BRIEF A:
In the power tool patent text, what usually provides the axial end stop that the spring bears against in the overload clutch?

READING TEXT:
════════
Abstract:
A portable tool comprising a spindle defining a longitudinal axis, a spring extending around the spindle in the axial direction for biasing a component of the tool, a stop ring extending around the spindle and against which the spring bears. The spindle includes a plurality of circumferentially spaced radially outward projections and the stop ring includes on its internal surface a corresponding plurality of recesses extending from the bearing face of the stop ring to an opposite face, and a corresponding plurality of pockets open at the opposite face. During assembly, the stop ring is fitted over the spindle or sleeve by the passing the recesses over the projections and then rotating the stop ring to align the pockets with projections. The stop ring is axially fixed on the spindle by the pockets engaging the projections under the biasing force from the spring.

Description:
This invention relates to hand-held powered tools, in particular electrically powered tools having a rotatingly driven spindle for driving a tool or bit. 
   BACKGROUND OF THE INVENTION 
   Many types of hand held power tools are known which have a rotatingly driven spindle via which a tool or bit is rotatingly driven. One example of such a power tool is a rotary hammer having a hollow spindle within which an air cushion hammering mechanism is at least partly located. 
   Rotary hammers are known which have a housing and a hollow cylindrical spindle rotatably mounted in the housing. The spindle allows insertion of the shank of a tool or bit, for example a drill bit or a chisel bit, into the front end thereof so that it is retained in the front end of the spindle with a degree of axial movement. The spindle may be a single cylindrical part or may be made of two or more cylindrical parts, which together form the hammer spindle. For example, a front part of the spindle may be formed as a separate tool holder body for retaining the tool or bit. Such hammers are generally provided with an impact mechanism which converts the rotational drive from an electric motor to a reciprocating drive causing a piston, which may be a hollow piston, to reciprocate within the spindle. The piston reciprocatingly drives a ram by means of a closed air cushion located between the piston and the ram. The impacts from the ram are transmitted to the tool or bit of the hammer, optionally via a beatpiece. 
   Rotary hammers are known which can be employed in combination impact and drilling mode or in a drilling only mode in which the spindle, or a forwardmost part of the spindle, and hence the bit inserted therein will be caused to rotate. In the combination impact and drilling mode the bit will be caused to rotate at the same time as the bit receives repeated impacts. Such rotary hammers generally have a hammer only mode in which the spindle is locked against rotation. 
   Some rotary hammers include an overload clutch in the drive train for rotatingly driving the spindle. One design of overload clutch comprises a drive gear which extends co-axially around the spindle or around a mode change sleeve rotatingly fixed on the spindle. The drive gear can be rotatingly driven by an intermediate shaft, which intermediate shaft is driven by the motor of the hammer. The drive gear rotatingly drives the spindle via a set of ratchet teeth, which are engageable with opposing ratchet teeth formed on the spindle or alternatively on the mode change sleeve. The drive gear is axially biased to engage the opposing sets of ratchet teeth by a spring. An axial end stop is required, either around the spindle or around the mode change sleeve, against which the spring bears in order to axially bias the drive gear. The end stop is generally provided by a washer, which washer is maintained in its axial position by a circlip which extends around an annular recess formed in the external surface of the spindle or the mode change sleeve.
════════
RECORDS SUPPLIED:
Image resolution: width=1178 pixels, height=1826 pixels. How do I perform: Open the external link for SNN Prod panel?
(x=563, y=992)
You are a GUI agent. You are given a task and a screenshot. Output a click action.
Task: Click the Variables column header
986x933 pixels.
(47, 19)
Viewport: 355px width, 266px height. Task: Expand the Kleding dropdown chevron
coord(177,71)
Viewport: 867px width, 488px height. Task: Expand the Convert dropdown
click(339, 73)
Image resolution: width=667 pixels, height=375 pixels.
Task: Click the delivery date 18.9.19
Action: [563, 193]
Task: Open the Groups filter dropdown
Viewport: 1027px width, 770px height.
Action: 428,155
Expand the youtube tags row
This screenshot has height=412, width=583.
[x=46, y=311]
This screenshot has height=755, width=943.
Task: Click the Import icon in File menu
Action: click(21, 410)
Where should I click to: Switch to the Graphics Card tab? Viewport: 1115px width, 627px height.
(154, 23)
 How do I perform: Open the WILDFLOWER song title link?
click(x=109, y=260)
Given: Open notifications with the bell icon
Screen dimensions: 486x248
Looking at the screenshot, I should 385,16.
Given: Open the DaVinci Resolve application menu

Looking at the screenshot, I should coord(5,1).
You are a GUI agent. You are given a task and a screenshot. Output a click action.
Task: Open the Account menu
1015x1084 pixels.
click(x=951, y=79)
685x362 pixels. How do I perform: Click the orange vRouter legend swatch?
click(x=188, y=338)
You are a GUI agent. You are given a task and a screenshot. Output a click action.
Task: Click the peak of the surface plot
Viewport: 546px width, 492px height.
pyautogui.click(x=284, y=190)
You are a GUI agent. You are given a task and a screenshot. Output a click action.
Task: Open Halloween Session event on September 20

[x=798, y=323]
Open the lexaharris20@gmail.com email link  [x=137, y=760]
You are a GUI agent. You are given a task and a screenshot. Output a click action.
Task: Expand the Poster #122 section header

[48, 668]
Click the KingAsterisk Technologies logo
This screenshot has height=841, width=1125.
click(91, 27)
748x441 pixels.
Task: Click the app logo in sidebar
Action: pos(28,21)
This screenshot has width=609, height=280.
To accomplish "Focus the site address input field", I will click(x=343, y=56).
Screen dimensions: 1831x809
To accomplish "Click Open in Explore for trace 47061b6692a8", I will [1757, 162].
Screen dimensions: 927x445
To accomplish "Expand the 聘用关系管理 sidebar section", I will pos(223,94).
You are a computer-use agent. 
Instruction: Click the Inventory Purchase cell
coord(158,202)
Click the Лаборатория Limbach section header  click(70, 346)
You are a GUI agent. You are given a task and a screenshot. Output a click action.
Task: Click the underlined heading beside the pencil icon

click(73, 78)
════════
BRIEF B:
In the entries, switch "dropdown" to "menu" in the part that opens with the line containing "Viewport: 355px width, 266px" and closes with the line containing "Action: [563, 193]". Give only those lines, with nothing else changed.

WRITTEN REPLY A:
A washer, held in its axial position by a circlip.

WRITTEN REPLY B:
Viewport: 355px width, 266px height. Task: Expand the Kleding menu chevron
coord(177,71)
Viewport: 867px width, 488px height. Task: Expand the Convert menu
click(339, 73)
Image resolution: width=667 pixels, height=375 pixels.
Task: Click the delivery date 18.9.19
Action: [563, 193]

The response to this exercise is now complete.